Die 1911 eröffnete Mittelschule in Westerland bot zahlreichen Schülern
außer denen, deren Eltern die Kosten zur Niebüller Oberschule tragen konnten, eine schulische Ausbildung
hoher Qualität, wofür die Lehrerschaft verantwortlich sorgte. Damals entstand ein
Baracken-Progymnasium, das erst später abiturberechtigt wurde. Wir 24 Jungs hatten sechs Mädchen
in den Klassen zur Seite, von denen fünf zu sehen sind (Jenny Habeck, Ingrid Kuhring, Cilly Jensen,
Elke Gantzel, Sylta Schönfeld Heinke Wenzel fehlt), hinter ihnen ein noch freies Feld und das
nicht mehr existierende Haus Germania. Neben den Standardfächern Deutsch, Mathe, Physik, Chemie,
Englisch, Erdkunde gab es Französisch, Kunst- und Werkkunde, Musik, Sport, Geschichte, Religion,
dazu vielfach Theaterliteratur, Theaterbesuch, kleine Klassentour, große Klassenfahrt, eine aus
einer klassischen Prosa-Erzählung von uns dialogisierte Abschluss-Theateraufführung im voll
besetzten Westerländer Theatersaal, bei der unser Regisseur und Deutschpauker Hans Ingwersen der
Dreistigkeit der vier Herren wehrlos ausgesetzt war, indem diese Herren (Karl-Heinz Wilkens,
Adolf Matzkus, Thies Clemenz, Erich Andersen, dazu Graf Georg Lippert) vor Publikum statt
Attrappen echte Zigaretten rauchten, deren Qualm über die ersten Reihen zog. Hinter dem Vorhang, wo er agierte und auch die
Bühnenaktiven durch einen Schlitz beobachtete, begann er nach der ersten Erstarrung dann doch vor sich
hin zu lächeln. Musik wurde von uns Schülern auch gemacht, wie hier (Erich Andersen, Karl-Heinz Wilkens,
Dieter Tonn, Hans-Georg Christiansen) auf Ehrenbreitstein während der Klassenfahrt, was bedeutet,
dass die Instrumente mit auf die tagelange Reise genommen wurden.

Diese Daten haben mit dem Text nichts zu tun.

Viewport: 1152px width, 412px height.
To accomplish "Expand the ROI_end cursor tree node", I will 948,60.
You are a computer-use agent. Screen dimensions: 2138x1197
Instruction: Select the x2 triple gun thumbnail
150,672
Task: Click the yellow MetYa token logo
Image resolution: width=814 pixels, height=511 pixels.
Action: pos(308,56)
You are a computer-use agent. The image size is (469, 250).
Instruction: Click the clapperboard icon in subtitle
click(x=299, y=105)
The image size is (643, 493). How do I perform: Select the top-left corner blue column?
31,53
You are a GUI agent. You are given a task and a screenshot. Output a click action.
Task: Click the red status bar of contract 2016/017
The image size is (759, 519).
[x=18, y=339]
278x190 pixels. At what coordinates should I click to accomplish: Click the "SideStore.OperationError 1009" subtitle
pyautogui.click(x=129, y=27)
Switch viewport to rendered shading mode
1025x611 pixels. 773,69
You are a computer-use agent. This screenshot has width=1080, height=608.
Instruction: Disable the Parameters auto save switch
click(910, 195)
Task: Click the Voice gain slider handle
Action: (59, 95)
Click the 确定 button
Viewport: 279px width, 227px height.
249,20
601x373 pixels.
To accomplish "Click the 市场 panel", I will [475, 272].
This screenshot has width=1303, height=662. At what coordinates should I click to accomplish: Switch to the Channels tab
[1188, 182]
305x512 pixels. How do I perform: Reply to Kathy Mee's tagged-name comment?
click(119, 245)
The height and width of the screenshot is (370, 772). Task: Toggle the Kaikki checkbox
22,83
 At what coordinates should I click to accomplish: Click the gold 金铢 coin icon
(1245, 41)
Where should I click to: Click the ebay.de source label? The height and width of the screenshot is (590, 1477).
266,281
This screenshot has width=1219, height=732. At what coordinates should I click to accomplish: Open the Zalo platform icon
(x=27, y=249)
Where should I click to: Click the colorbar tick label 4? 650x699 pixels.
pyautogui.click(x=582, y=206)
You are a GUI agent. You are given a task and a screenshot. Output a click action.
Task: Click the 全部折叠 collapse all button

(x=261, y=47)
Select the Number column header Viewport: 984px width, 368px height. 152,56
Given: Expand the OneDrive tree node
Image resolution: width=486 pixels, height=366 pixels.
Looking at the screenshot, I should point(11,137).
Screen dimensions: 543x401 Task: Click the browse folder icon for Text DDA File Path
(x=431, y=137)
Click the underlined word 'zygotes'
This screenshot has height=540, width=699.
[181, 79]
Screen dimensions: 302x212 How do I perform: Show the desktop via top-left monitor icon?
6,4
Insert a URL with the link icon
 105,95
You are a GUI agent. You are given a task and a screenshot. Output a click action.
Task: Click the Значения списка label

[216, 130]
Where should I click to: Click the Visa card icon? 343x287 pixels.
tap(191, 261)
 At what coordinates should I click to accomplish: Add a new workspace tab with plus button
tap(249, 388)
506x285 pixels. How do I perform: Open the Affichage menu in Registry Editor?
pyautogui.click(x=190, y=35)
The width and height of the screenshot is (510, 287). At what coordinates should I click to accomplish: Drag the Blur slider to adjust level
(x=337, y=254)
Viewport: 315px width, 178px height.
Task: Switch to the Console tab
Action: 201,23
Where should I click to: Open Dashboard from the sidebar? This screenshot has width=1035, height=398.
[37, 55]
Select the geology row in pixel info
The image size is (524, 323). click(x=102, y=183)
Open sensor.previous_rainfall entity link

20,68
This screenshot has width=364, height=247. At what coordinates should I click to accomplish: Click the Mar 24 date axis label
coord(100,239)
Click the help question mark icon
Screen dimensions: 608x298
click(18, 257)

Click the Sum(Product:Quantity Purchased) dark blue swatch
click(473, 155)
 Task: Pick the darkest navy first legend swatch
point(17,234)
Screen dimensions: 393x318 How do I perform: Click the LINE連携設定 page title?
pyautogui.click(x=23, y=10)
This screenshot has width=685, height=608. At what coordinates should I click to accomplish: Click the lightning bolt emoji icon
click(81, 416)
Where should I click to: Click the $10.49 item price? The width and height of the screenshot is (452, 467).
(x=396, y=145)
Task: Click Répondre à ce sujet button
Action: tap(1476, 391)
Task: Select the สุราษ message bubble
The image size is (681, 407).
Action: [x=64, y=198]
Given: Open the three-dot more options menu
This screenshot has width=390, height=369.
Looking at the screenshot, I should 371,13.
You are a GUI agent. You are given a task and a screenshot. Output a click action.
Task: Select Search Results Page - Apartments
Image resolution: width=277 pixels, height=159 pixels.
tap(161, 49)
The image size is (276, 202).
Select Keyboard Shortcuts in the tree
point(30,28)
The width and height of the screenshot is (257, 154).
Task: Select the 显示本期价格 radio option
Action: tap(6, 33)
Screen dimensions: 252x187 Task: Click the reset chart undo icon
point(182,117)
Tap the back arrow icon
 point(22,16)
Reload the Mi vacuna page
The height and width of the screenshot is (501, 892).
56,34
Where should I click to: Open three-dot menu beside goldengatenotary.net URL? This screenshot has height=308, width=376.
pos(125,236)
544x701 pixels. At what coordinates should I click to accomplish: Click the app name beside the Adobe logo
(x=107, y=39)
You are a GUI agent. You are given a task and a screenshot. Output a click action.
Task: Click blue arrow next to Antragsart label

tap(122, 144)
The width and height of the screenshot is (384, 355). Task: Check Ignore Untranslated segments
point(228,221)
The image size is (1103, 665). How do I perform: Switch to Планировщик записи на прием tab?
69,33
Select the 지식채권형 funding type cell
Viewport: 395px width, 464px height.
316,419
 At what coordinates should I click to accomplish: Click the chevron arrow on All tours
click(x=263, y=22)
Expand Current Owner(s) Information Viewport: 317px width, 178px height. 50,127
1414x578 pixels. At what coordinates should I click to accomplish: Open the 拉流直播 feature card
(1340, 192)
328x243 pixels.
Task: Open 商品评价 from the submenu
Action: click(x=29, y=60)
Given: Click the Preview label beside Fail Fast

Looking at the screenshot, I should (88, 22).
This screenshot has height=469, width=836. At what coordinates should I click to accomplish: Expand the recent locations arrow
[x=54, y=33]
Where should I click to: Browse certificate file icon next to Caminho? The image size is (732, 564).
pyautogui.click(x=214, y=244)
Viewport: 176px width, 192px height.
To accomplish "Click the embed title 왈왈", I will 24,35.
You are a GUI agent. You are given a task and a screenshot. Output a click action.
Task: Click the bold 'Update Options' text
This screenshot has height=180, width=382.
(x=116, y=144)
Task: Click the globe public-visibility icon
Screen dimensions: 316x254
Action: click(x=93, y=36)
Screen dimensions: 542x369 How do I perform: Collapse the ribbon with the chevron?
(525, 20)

Isle of Sylt German Life! Da gab es die nördlichste Hafenbar
Deutschlands, extrem gemütlich, kontaktlocker mit jeder und jedem hinter dem Tresen und in der
abendlich-zufälligen Tischrunde, aus der man manchmal die gestern gewonnene Bekanntschaft am FKK-Strand
des Ellenbogens bestgelaunt fortführen konnte. Da gab es die Beschaulichkeit der nördlichsten Gemeinde
List (Westerland war nördlichste Stadt), hier ein Blick ins Mannemorsumtal. German Life am Yachthafen Munkmarsch,
hier im Aufbau begriffen, aber vom Hochwasser des Wattenmeeres überrollt. German Life in Kampen muss an
dieser Stelle nicht erwähnt werden, das war und ist in dafür zuständigen Blättern
leserwirksam beschrieben und bebildert, oft überzogen, als sei Sylt die Insel der Schönen und
der Reichen anstelle ihrer ganz normal lebenden und arbeitenden Bürgerschaft. Anmerkung: Beruflich und
privat lernte ich in den 1950er-/1960er Jahren schöne und reiche Menschen besonders in
Kampen in Gesprächen kennen, aus denen sich Persönlichkeiten offenbarten in sympathischer
Analogie zu denen in der ganz normal lebenden und arbeitenden Bürgerschaft, mit allein dem
Unterschied, dass etliche davon aus ihrer Familiengeschichte heraus wohlhabend waren oder darum, weil ihre
Prominenz und ihr Wohlstand vielen Mitgliedern des normal lebenden Volkes zu verdanken war, die künstlerische
Leistungen bewunderten und zahlungskräftig honorierten, beispielsweise durch den beachtlichen
Schallplattenkauf in der schönen Schallplattenbar im Radiohaus Schröter.